月日は永遠に歩みを止めない旅人であって、過ぎて行く年もまた旅人である。舟の上で一生を過ごす人や、馬の轡を取って老いを迎える人は、毎日が旅であって、旅を住む家にしている。(風雅の道に生きた)いにしえの人にも大勢旅の途中で亡くなった人がいる。私も、いつの年からか、ちぎれ雲が風に誘われ(漂うように)、旅に出てさまよい歩きたいという気持ちが絶えることなく、(先年も)海岸をさまよい歩き、昨年の秋に、隅田川のほとりのあばら屋に(戻って)蜘蛛の古巣を払って(住むうちに)、やがて年も暮れ、立春となり空に霞が立つのを見るにつけ、白河の関を越えたいと、(人を誘って落ち着きをなくさせる)そぞろ神が取りついて私の心を狂わせ、(街道のちまたにいる)道祖神の招きを受けるようで何も手につかなくなり、ももひきの破れを縫い合わせ、笠のひもをつけかえて、(脚の)三里に灸を据えるやいなや、松島の月が(さぞすばらしいだろうと)まず気になって、住んでいた家は人に譲り、杉風の別宅に移るときに、(次の句を作った。)
草の戸も・・・私がわび住まいをしていたこの草庵も、住人が替わるときがきたよ。まもなく雛祭りの折には、雛人形も飾られて、華やかに明るくなることだろう。

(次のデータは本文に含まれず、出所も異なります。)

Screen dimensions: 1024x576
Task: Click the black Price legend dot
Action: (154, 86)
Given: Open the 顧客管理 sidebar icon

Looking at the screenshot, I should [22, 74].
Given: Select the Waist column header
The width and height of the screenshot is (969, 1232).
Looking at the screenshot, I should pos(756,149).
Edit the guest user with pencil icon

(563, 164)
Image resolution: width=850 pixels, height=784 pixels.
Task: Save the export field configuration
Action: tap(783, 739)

(これを発句とした連句の)表八句を庵の柱に掛けておいた。
三月も下旬の二十七日、夜明けの空はおぼろに霞んで、月は有明の月であって光が薄れてしまっているので、富士山がかすかに見えて、上野や谷中の桜の花の咲く梢を、またいつ見ることがあろうかと思うと心細い。親しい人々はみな宵から集まって、舟に乗って(私を)見送る。千住という所で舟から上がると、前途が三千里(もある長旅に出る)という感慨が胸にいっぱいになって、幻のようにはかないこの世とは思いつつも、分かれ道に立って、別れの涙をこぼすのであった。

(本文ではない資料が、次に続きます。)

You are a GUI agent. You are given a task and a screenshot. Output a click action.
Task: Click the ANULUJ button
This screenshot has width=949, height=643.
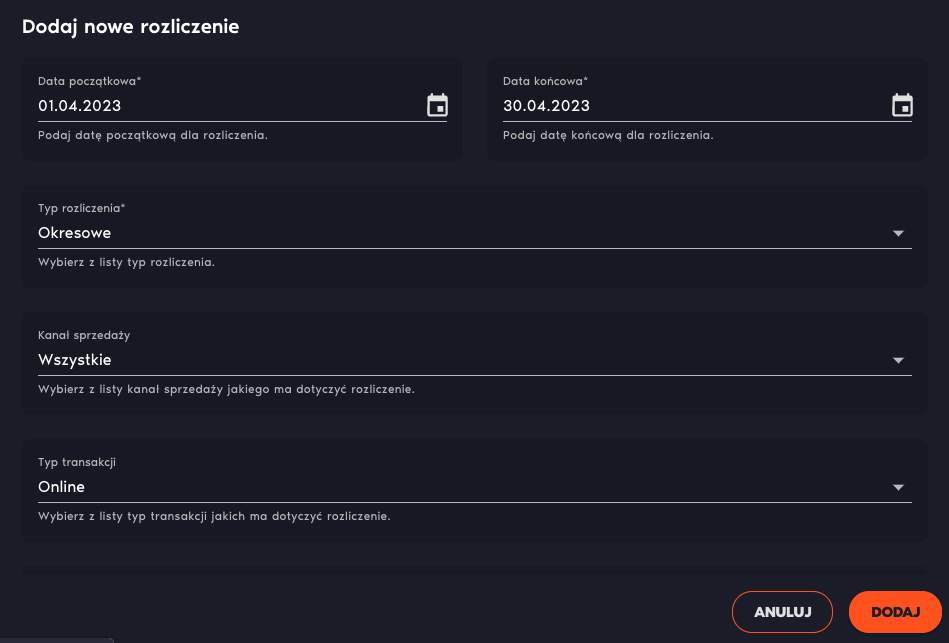pyautogui.click(x=782, y=612)

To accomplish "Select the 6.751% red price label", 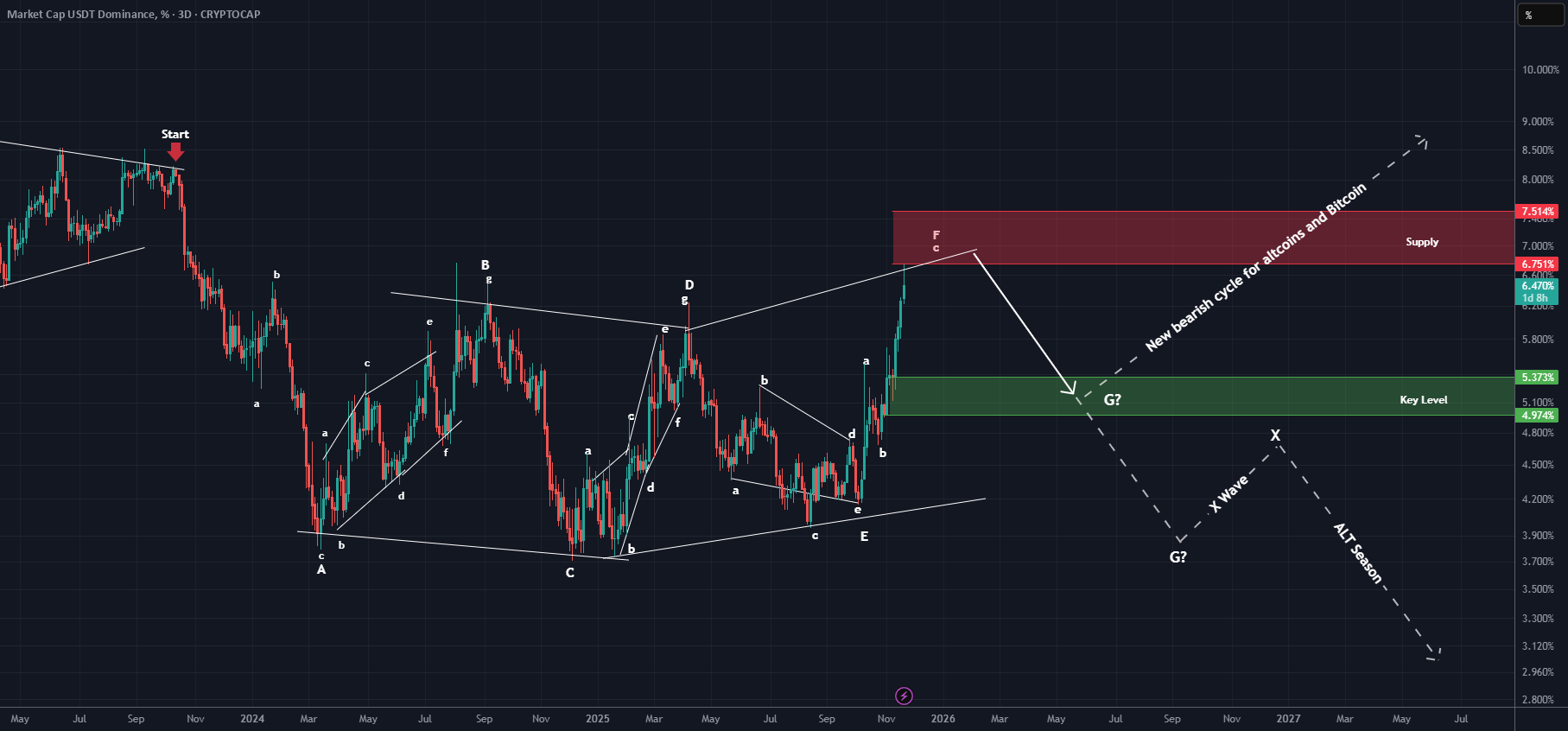I will [1537, 264].
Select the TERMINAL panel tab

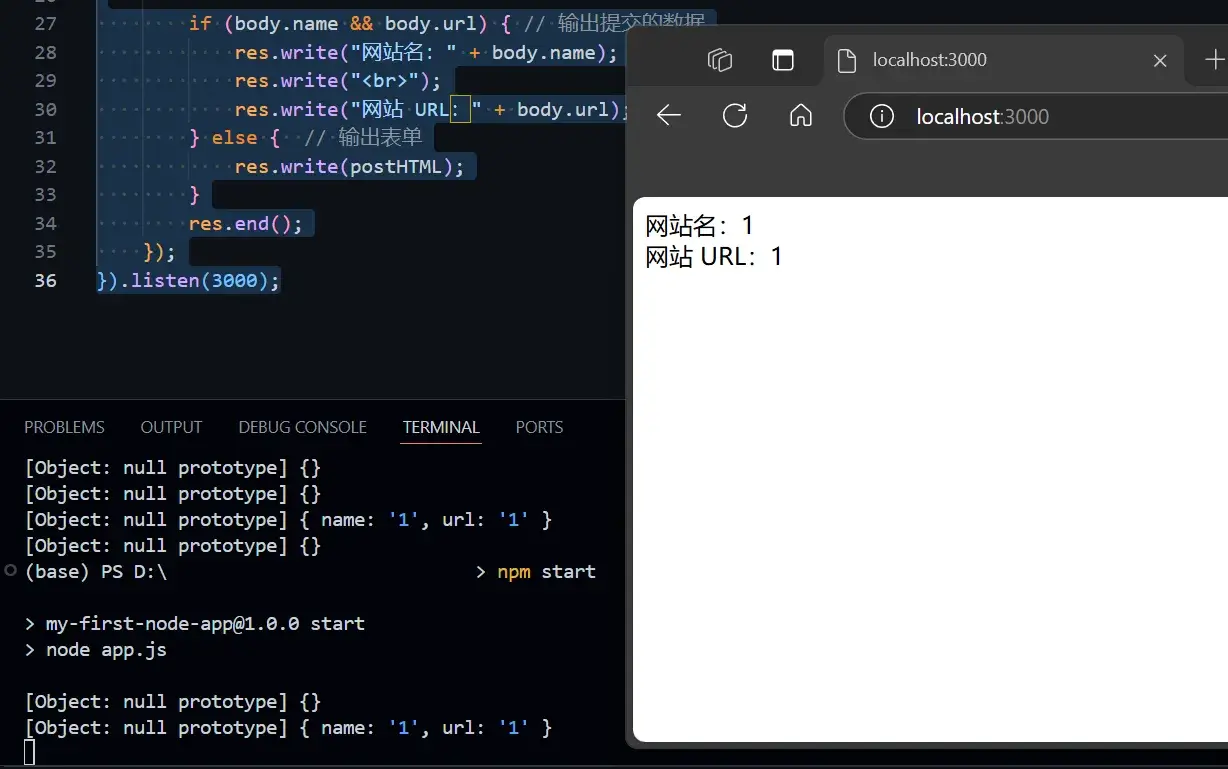click(441, 427)
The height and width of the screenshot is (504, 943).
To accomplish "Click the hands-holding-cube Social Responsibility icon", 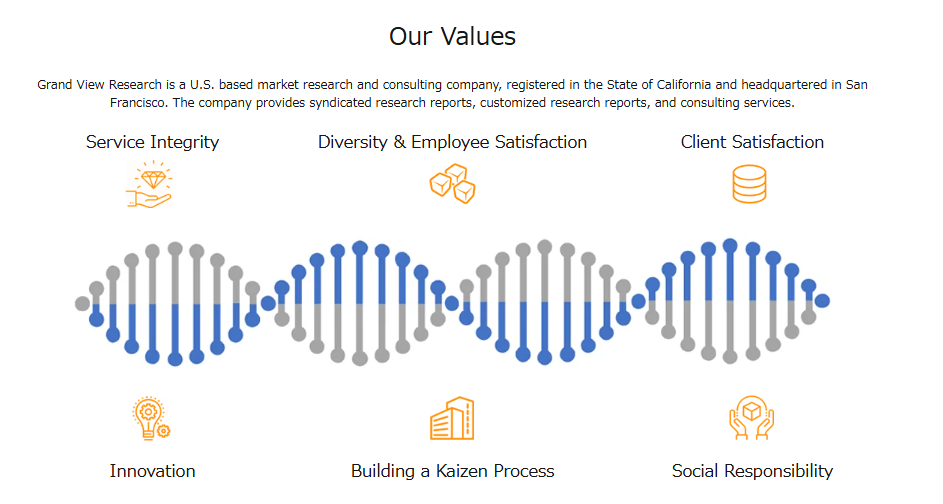I will point(752,419).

行く春や・・・今や三月の末、春も過ぎ去ろうとしているよ。その名残を惜しんで、鳥は悲しげに鳴き、魚の目にも涙があふれているようだ。
この句を旅の記の書き始めとして(歩み始めたが)、道のりはいっこうにはかどらない。人々は途中に立ち並んで、(わが)後ろ姿が見える間はと思って見送るのであろう。

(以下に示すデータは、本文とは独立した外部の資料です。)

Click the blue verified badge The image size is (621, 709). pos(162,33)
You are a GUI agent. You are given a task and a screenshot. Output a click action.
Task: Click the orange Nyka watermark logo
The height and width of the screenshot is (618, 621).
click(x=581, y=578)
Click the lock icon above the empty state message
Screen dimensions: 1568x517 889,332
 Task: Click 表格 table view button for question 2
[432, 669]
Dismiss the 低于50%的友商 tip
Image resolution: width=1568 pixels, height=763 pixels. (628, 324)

今年は、元禄二年だとか、奥羽地方への長旅を、ただちょっと思いついて、はるかに遠い異郷の空のもとで笠に積もった雪が白髪に変わるような嘆きを幾度もすると分かっているのだが、耳で聞いてまだこの目で見ていない土地(を見ることができて)、もし生きて(江戸に)帰るようなら(幸せだ)と、あてにならない期待を将来に託し、その日ようやく草加という宿場にたどり着いたことだったよ。やせた肩にかかっている品物で、まず苦労する。ただ身一つでと思って出発したのですが、紙子一枚は夜の寒さを防ぐ具、浴衣・雨具・墨・筆の類、あるいは断わりきれない餞別の品などをくれたのは、そうは言ってもやはり捨てにくくて、道中の苦しみの種となっているのはやむを得ないことだ。